Portrait von Bergit Fesenfeld

Interview mit Bergit Fesenfeld

Alles was den Kindern nutzt, nutzt der ganzen Welt

Kinder sind keine kleinen Erwachsene. Das entschied 2010 das Bundesverfassungsgericht, als es um die Neuberechnung der ALG 2 Sätze ging. Kinder haben Rechte, und laufen nicht einfach nur so bei den Erwachsenen mit. Kinderrechte sind durch eine UN-Konvention abgesichert.

Neugier genügt sprach zum Auftakt des zehnten WDR Preises für die Rechte der Kinder mit WDR Redakteurin Bergit Fesenfeld. Sie kümmerte sich seit 1996 Jahren um den Preis.

Neugier genügt: An welchen Punkten macht es sich bemerkbar, dass Kinderrechte nicht beachtet werden?

Bergit Fesenfeld: Das fängt an bei Armut und Krieg, Ausbeutung und Kinderarbeit. Da würden die meisten Menschen erst einmal sagen: das ist weit weg in den Entwicklungsländer. Bei uns ist doch alles prima! Aber in Deutschland hakt es an vielen Stellen.

Wir haben hier immer noch ein Schwere zwischen Kindern, die an der Armutsgrenze oder darunter leben, und den reichen, sehr gut geförderten Kindern. Wir haben hier immer noch eine Diskriminierung von Ausländer- und Flüchtlingskindern.

Neugier genügt: Was beinhaltet die UN-Kinderrechte-Konvention?

Fesenfeld: Das ist ein völkerrechtlich verbindliches Abkommen. Darin werden die Rechte der Kinder festgelegt. Das Recht auf Schutz vor Gewalt, Ausbeutung, Kinderarbeit. Das Recht auf Förderung von Entwicklung, von Gesundheit, von Begabung. Und auch das Recht auf Beteiligung. Es geht darum, die Kinder ernst zu nehmen. Redet mit ihnen und nicht über sie. Diese UN-Konvention ist das am meisten ratifizierte Abkommen überhaupt. Bis auf Somalia und die USA haben es alle Länder der Welt unterschrieben.

Aber die Schere zwischen Theorie und Praxis geht weit auseinander. Wir haben festgestellt, dass noch eine ganze Menge zu tun ist. Wir haben aber auch festgestellt, dass seit wird den Preis machen, sich schon etwas bewegt hat. Das Wort "Kinderrechte" ist jetzt nicht mehr ein Fremdwort, wie es 1996 noch war.
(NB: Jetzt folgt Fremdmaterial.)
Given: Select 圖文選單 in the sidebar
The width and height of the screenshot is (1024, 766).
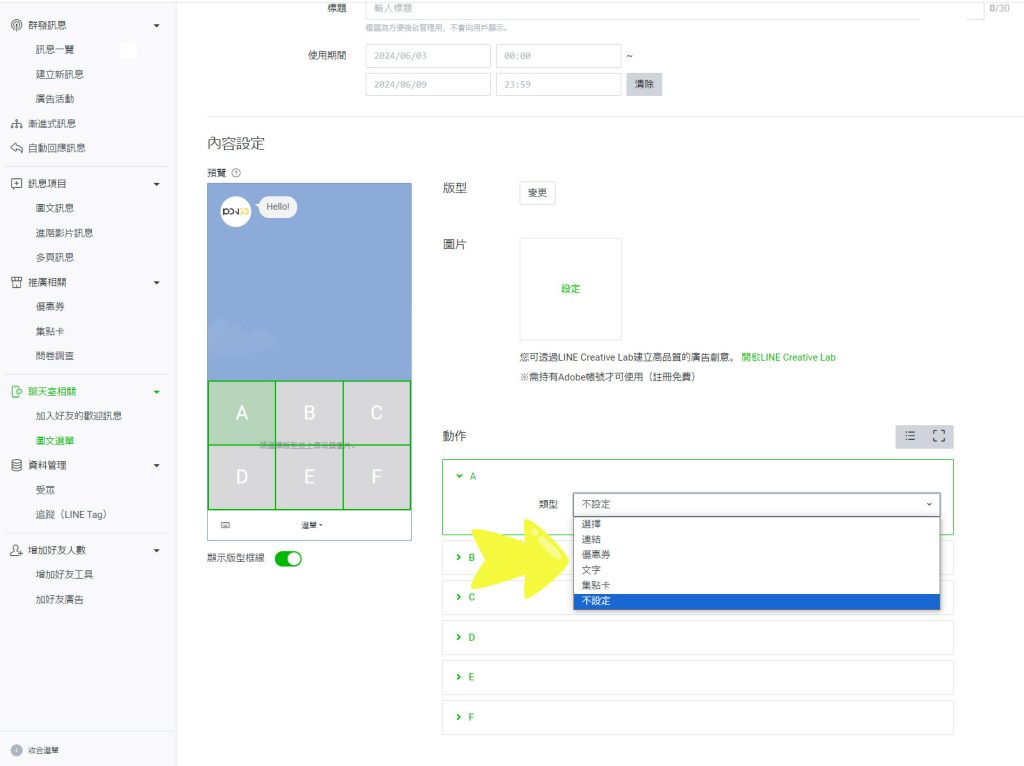Looking at the screenshot, I should coord(55,440).
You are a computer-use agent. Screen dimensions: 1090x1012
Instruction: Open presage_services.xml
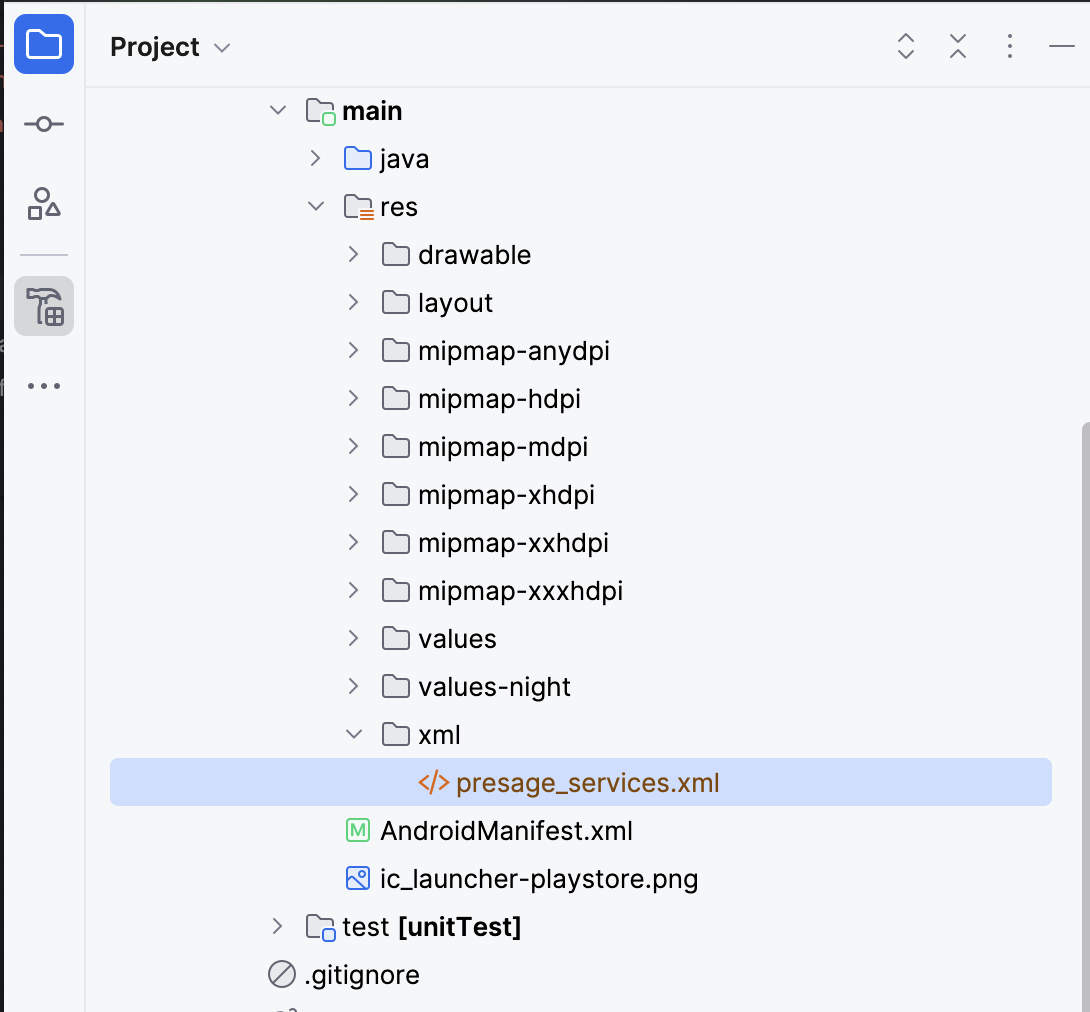(587, 782)
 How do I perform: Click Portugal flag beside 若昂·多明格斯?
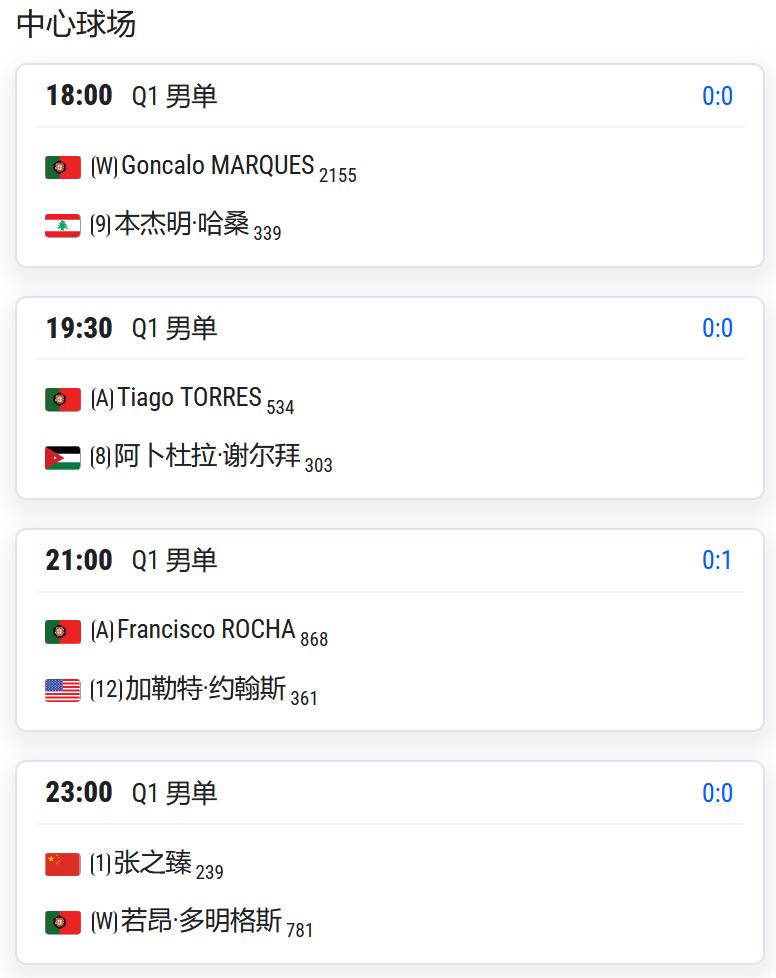[63, 922]
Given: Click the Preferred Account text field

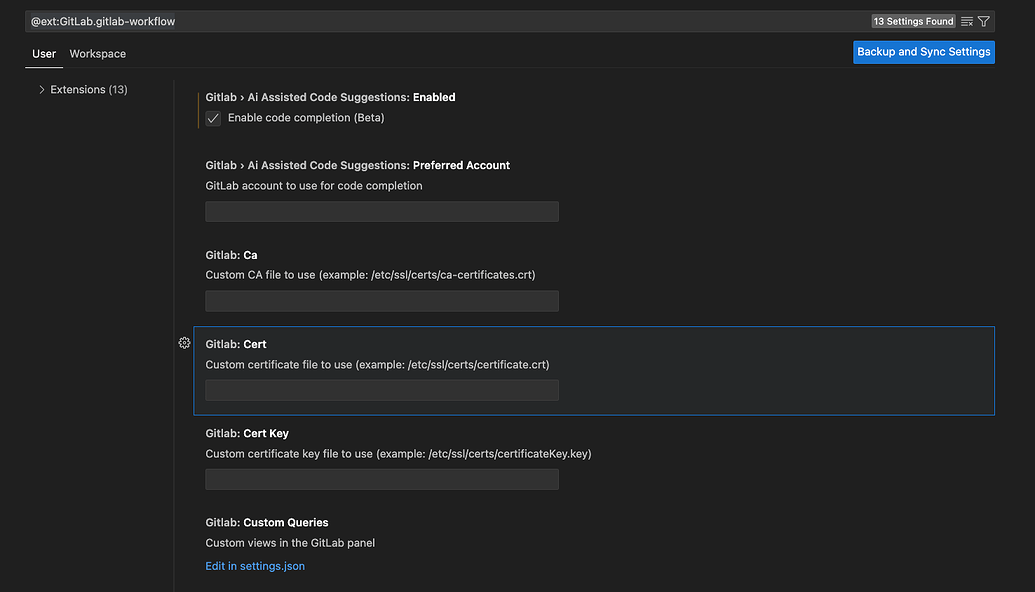Looking at the screenshot, I should coord(381,212).
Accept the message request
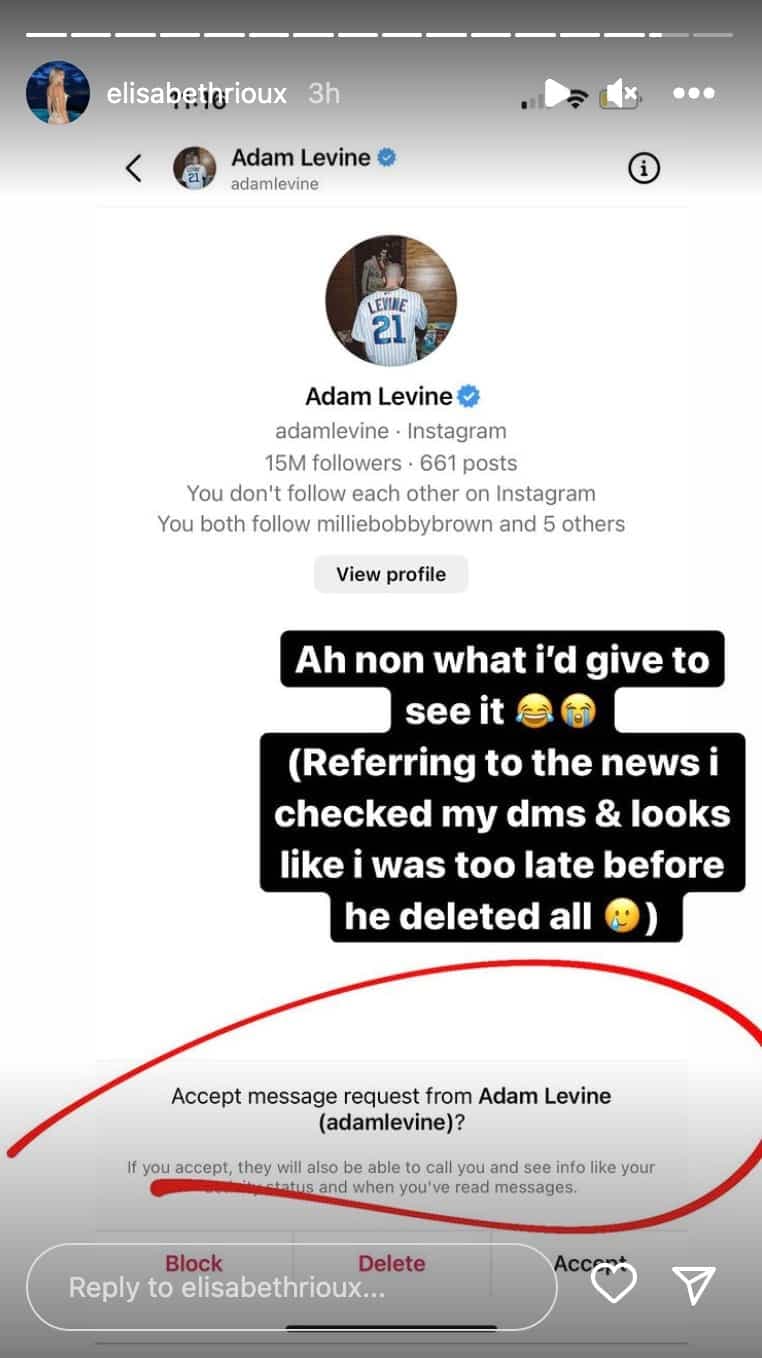Screen dimensions: 762x1358 588,1262
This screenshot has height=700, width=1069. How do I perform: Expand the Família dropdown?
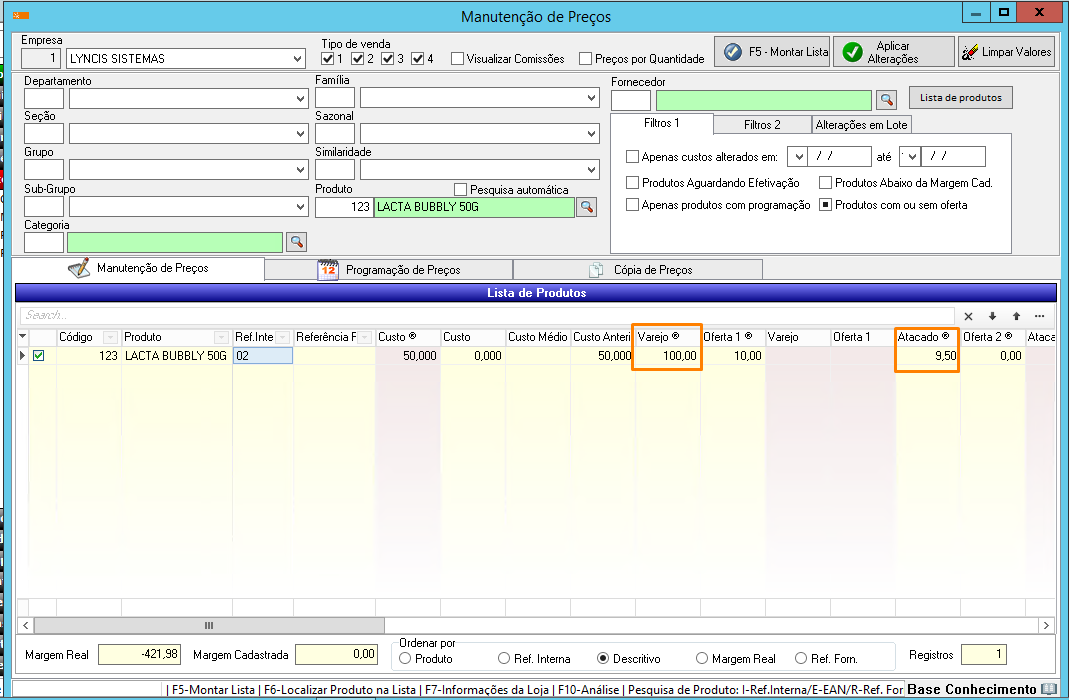click(592, 98)
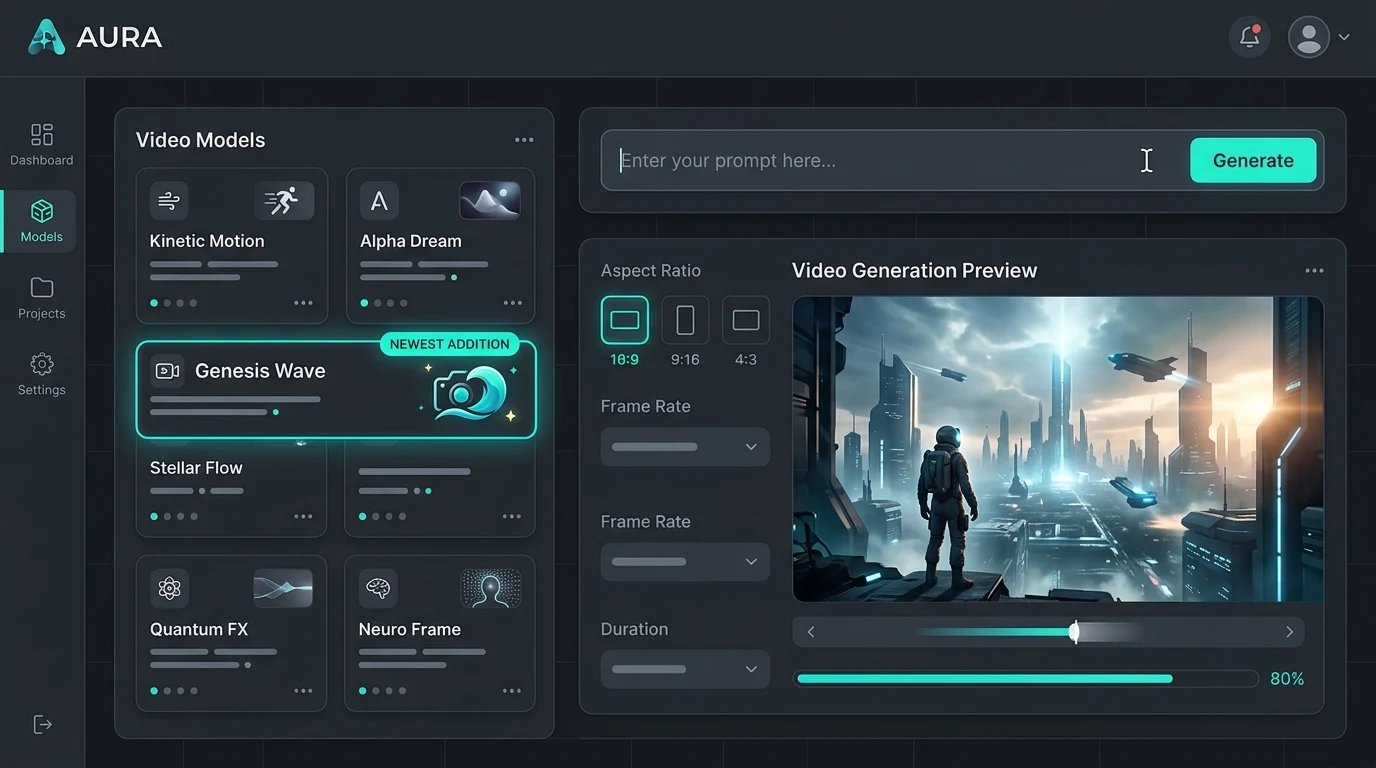Expand the profile account chevron menu

pyautogui.click(x=1344, y=37)
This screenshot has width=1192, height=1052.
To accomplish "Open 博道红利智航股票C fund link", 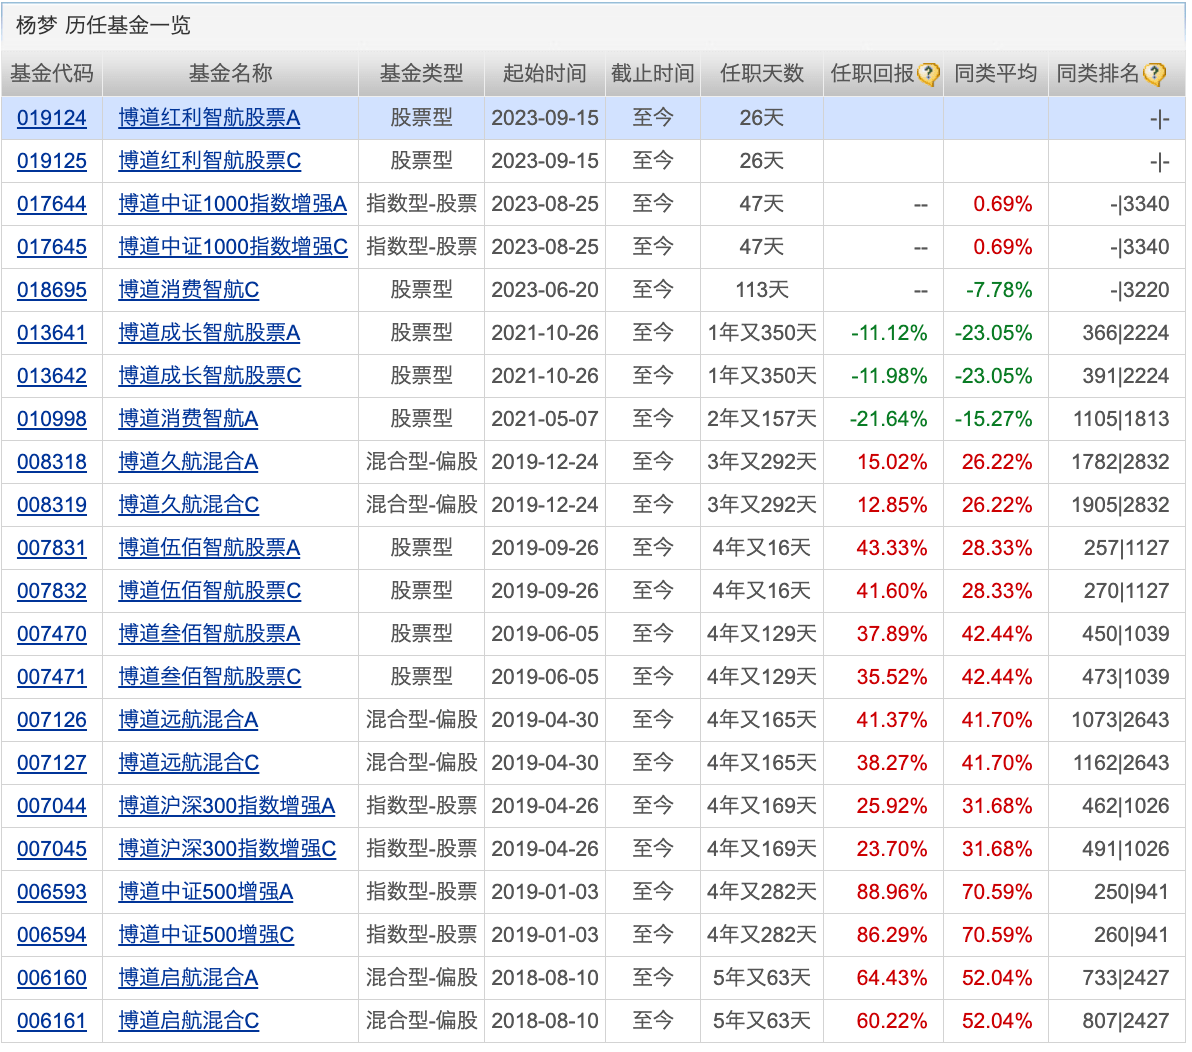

Neugier genügt: Woran merken Sie, dass sich etwas in Sachen Kinderrechte bewegt hat?

Fesenfeld: Zum einen gibt es immer mehr Kinderbüros und Kinderparlamente. Es gibt ein paar neue Gesetze, die es früher nicht gab, wie das Recht auf gewaltfreie Erziehung. Oder das Kinder aus unehelichen Beziehungen die gleichen Rechte habe wie Kinder aus ehelichen.

Es hat sich etwas getan. Das heißt aber nicht, dass wir auf der Ziellinie wären. Wir müssen weiter machen. Alles was den Kindern nutzt, nutzt der ganzen Welt. Bei sehr vielen Themen stecken die Kinderrechte drin, wo man sie auf den ersten Blick nicht vermutet. Ob soziale Sicherungssysteme, Umweltschutz, EU-Erweiterung, welches Thema auch immer: die von Erwachsenen getroffenen Entscheidungen haben auch immer Auswirkungen auf die nachwachsende Generation.

Neugier genügt: Kinderrechte sind also ein Querschnittsthema?

Fesenfeld: Es geht nicht nur um Kindergartenplätze und vernünftige Schulen - das natürlich auch. Aber es geht weit darüber hinaus. Es ist eigentlich das Thema, um nachhaltige Entwicklung zu beobachten. Welche Entscheidungen treffen wir? Welche Auswirkungen hat das für die Kinder heute und für die nachfolgenden Generationen?